▶ WHAT THE TASK REQUIRES: Find every line below where the word "with" occurs. Then say how many there are, giving only the number.

▶ EXERCISE MATERIAL:
□ □ □ □ □ □ □

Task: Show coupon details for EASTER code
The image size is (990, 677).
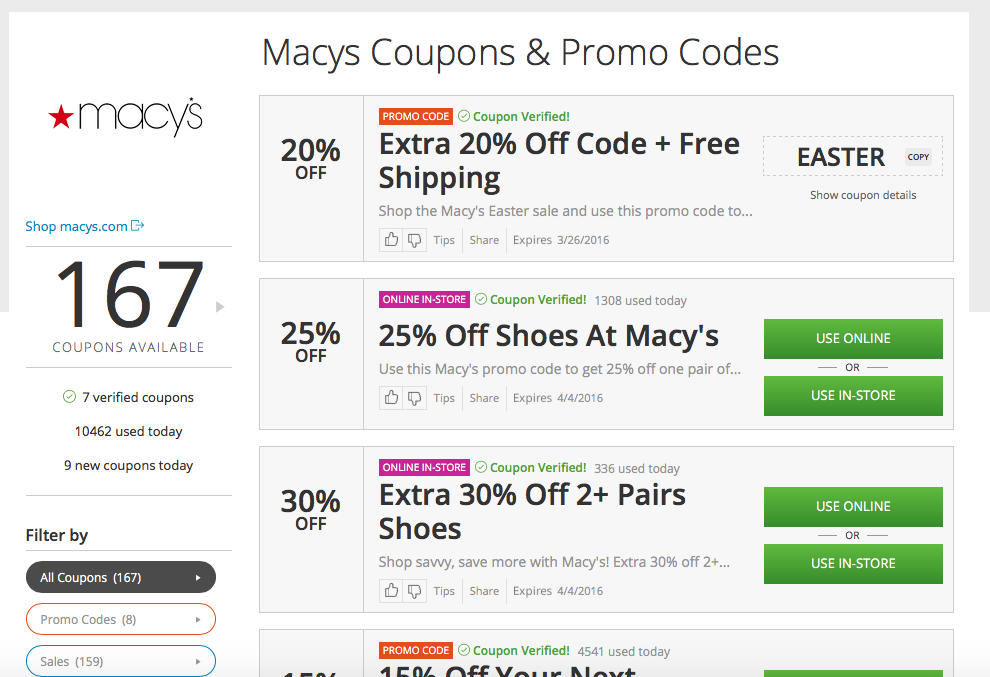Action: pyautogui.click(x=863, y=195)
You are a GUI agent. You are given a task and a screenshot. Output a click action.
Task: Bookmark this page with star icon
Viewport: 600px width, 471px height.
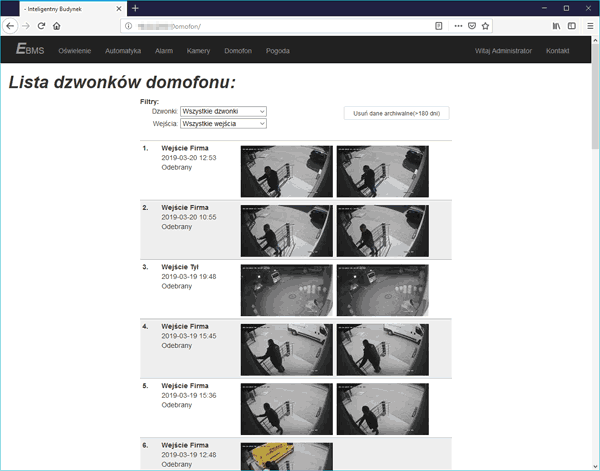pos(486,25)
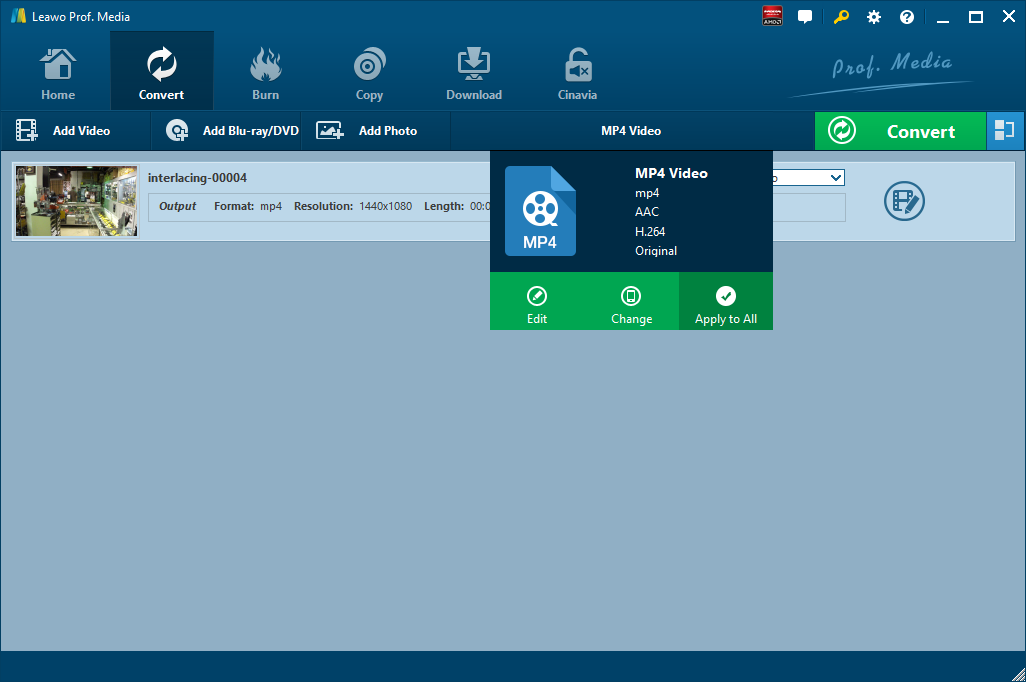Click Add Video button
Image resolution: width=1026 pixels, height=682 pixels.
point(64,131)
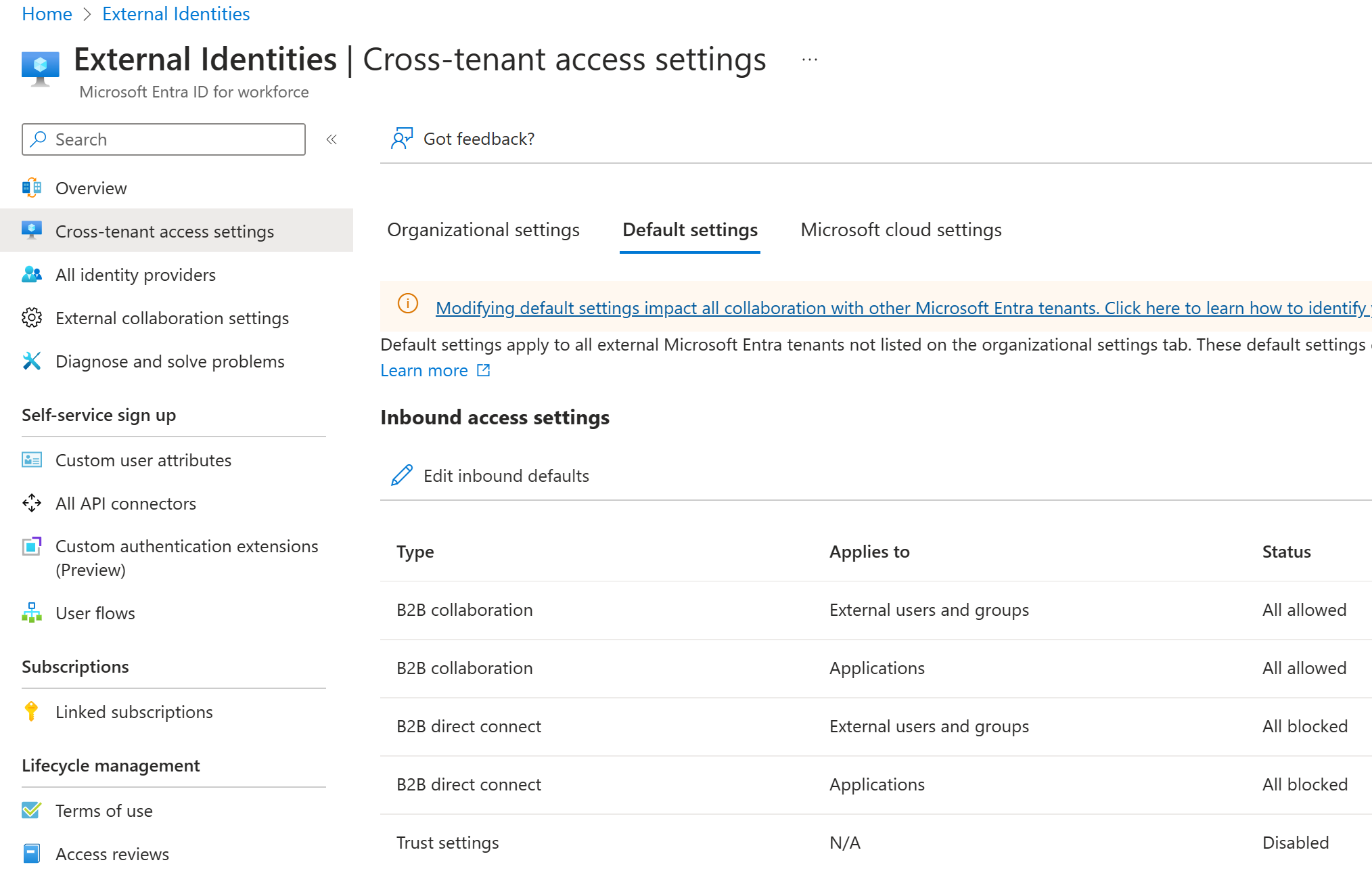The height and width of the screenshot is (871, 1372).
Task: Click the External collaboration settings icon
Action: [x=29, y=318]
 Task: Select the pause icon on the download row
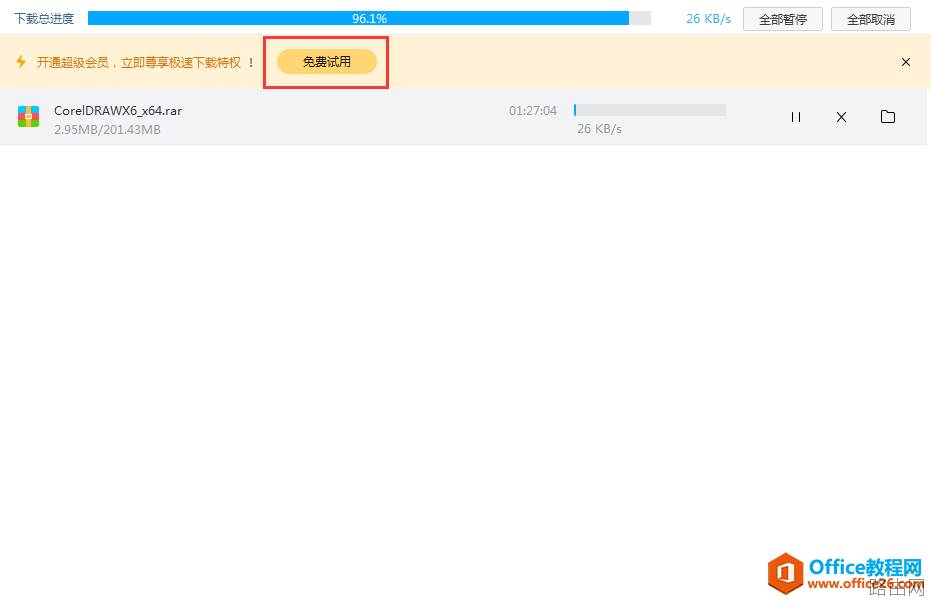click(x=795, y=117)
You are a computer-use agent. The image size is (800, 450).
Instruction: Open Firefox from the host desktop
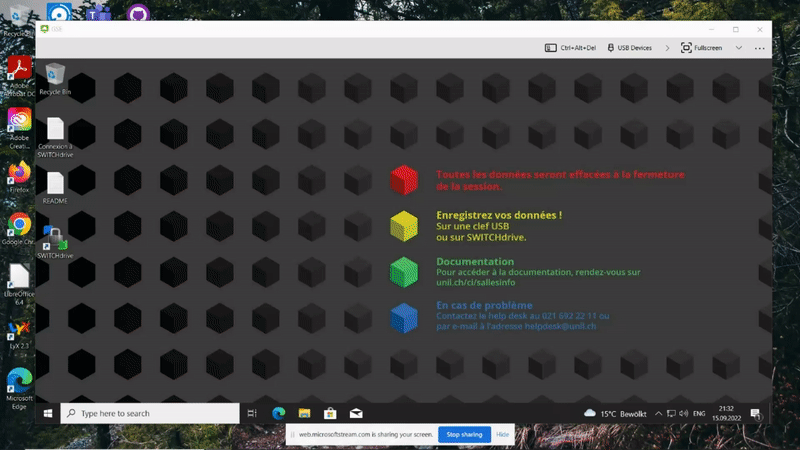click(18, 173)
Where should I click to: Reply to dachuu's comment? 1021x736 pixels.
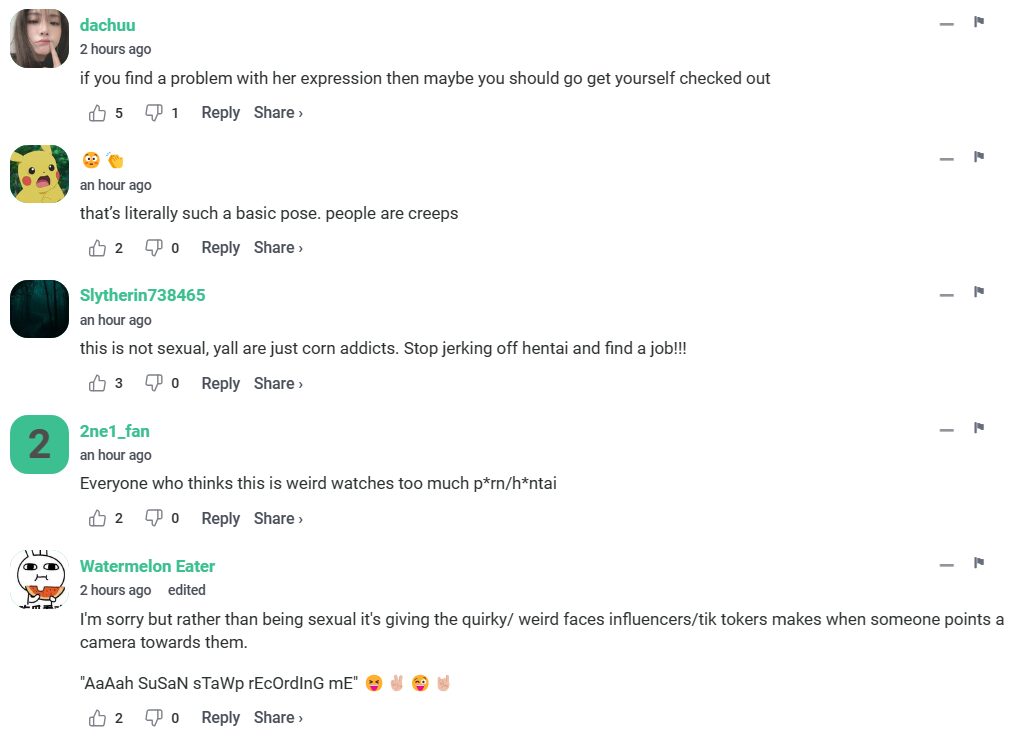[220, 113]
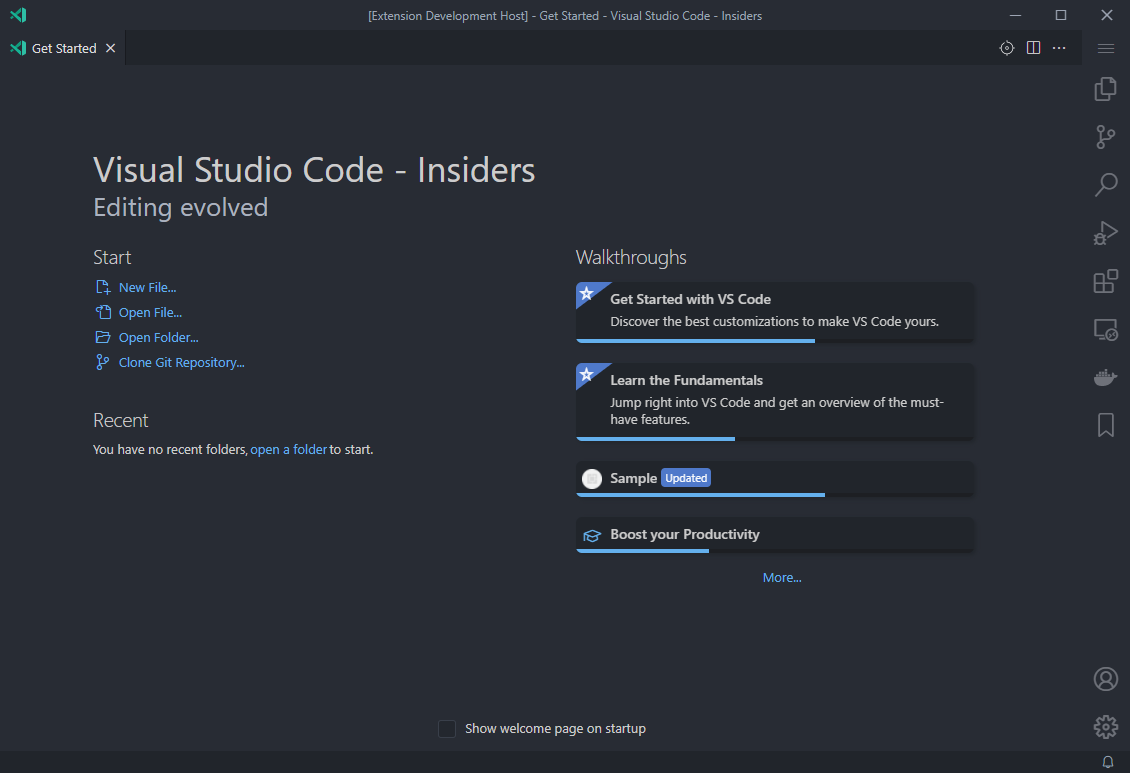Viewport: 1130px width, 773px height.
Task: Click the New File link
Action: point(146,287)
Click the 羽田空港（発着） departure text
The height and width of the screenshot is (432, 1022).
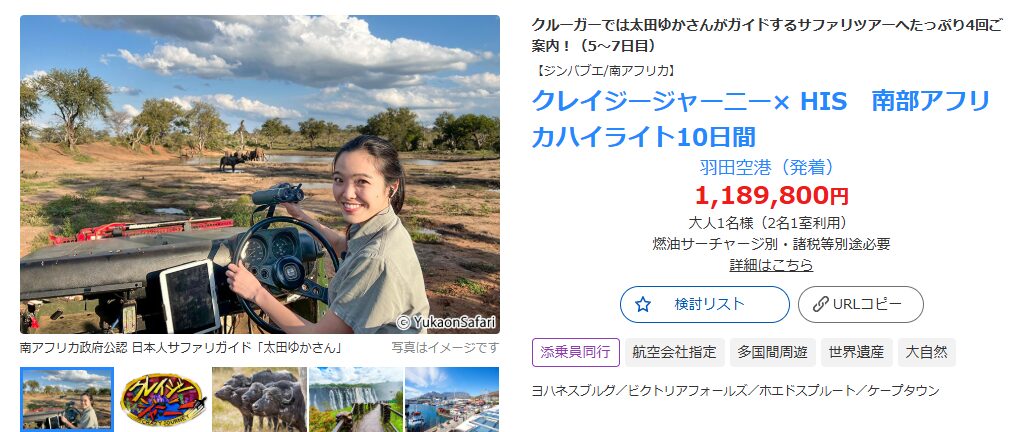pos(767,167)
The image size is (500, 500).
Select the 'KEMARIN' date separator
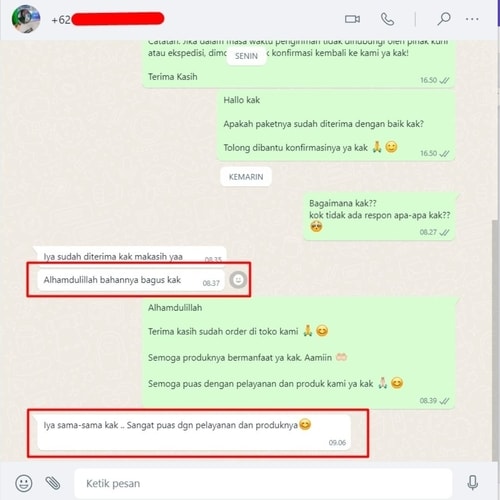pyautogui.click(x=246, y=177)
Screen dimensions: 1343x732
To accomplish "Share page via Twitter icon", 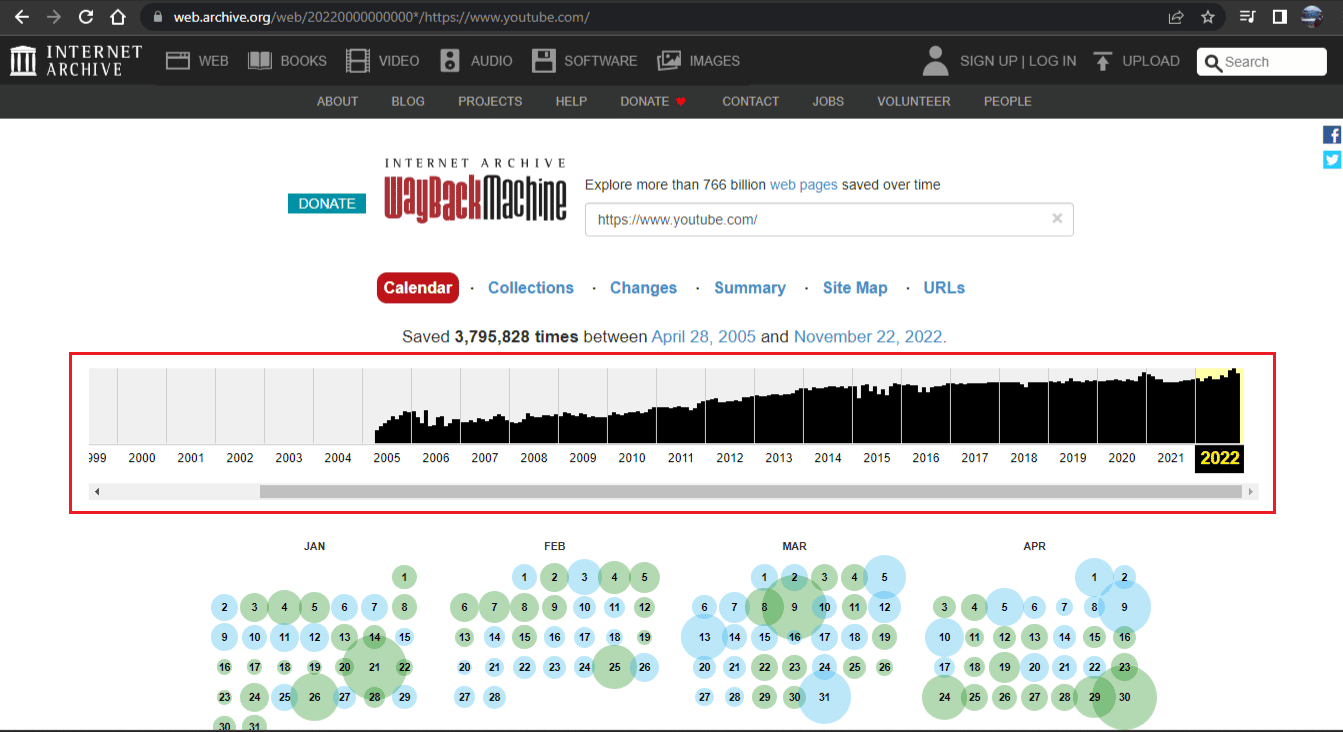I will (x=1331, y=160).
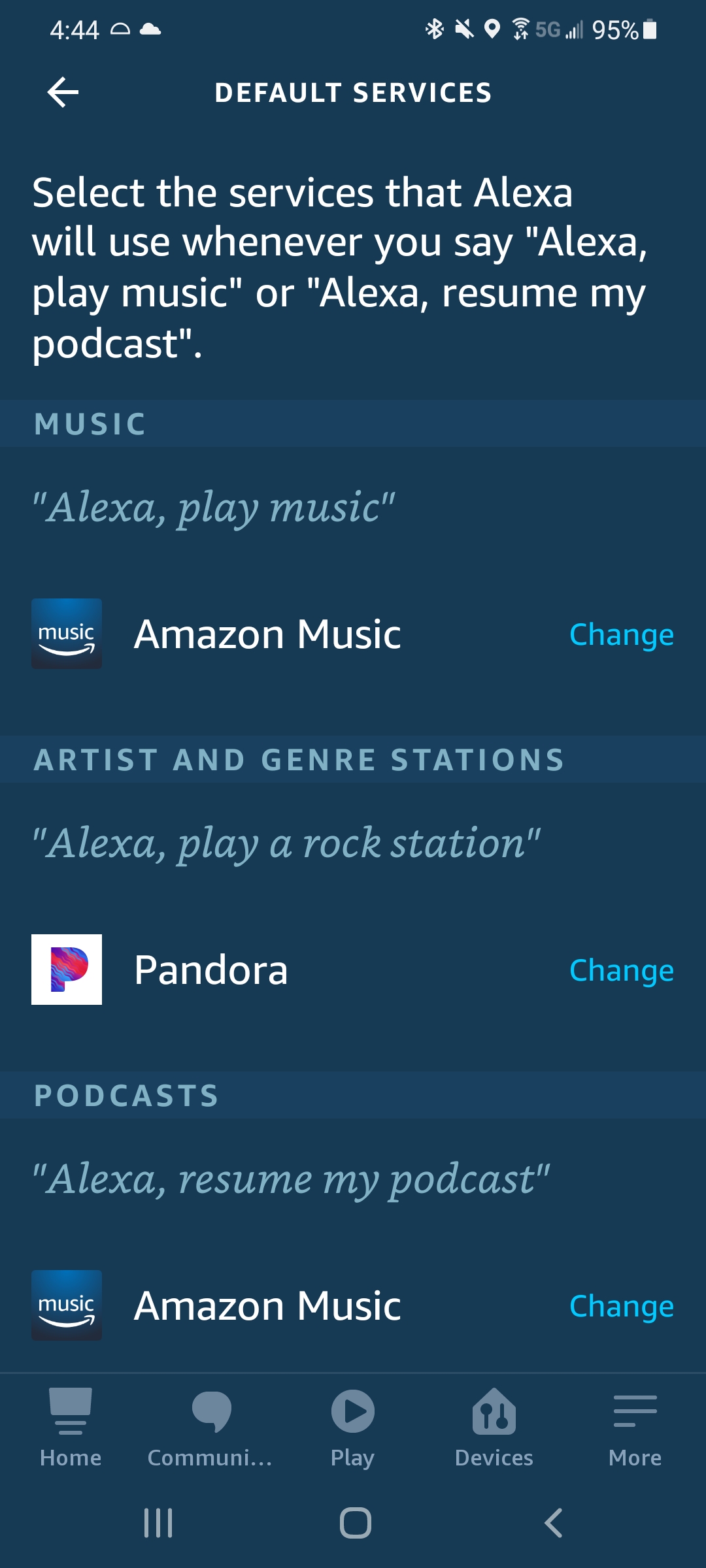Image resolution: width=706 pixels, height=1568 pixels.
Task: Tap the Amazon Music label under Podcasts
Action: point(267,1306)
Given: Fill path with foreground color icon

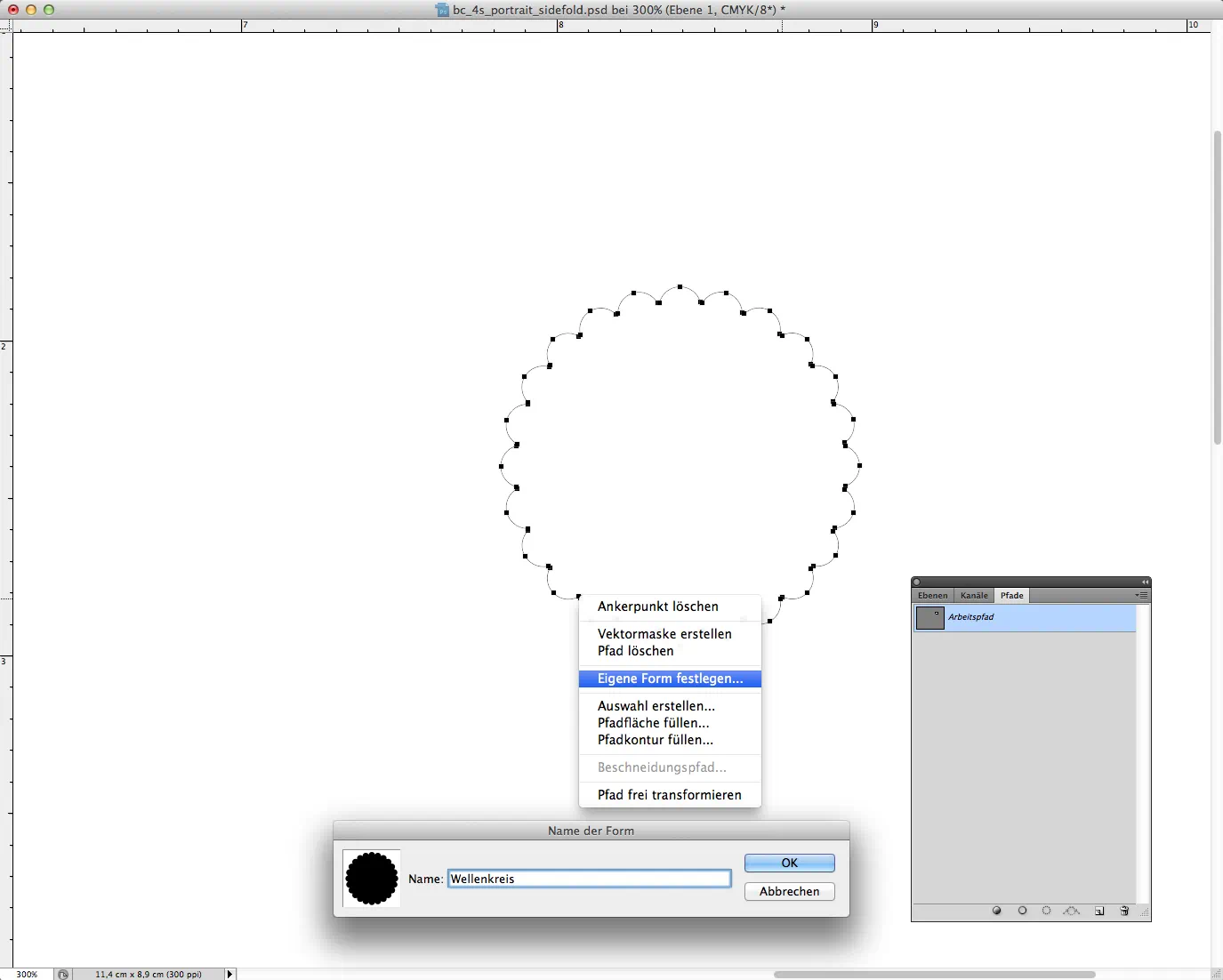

□ □ □ □ □ □ □

▶ EXERCISE RESULT: 2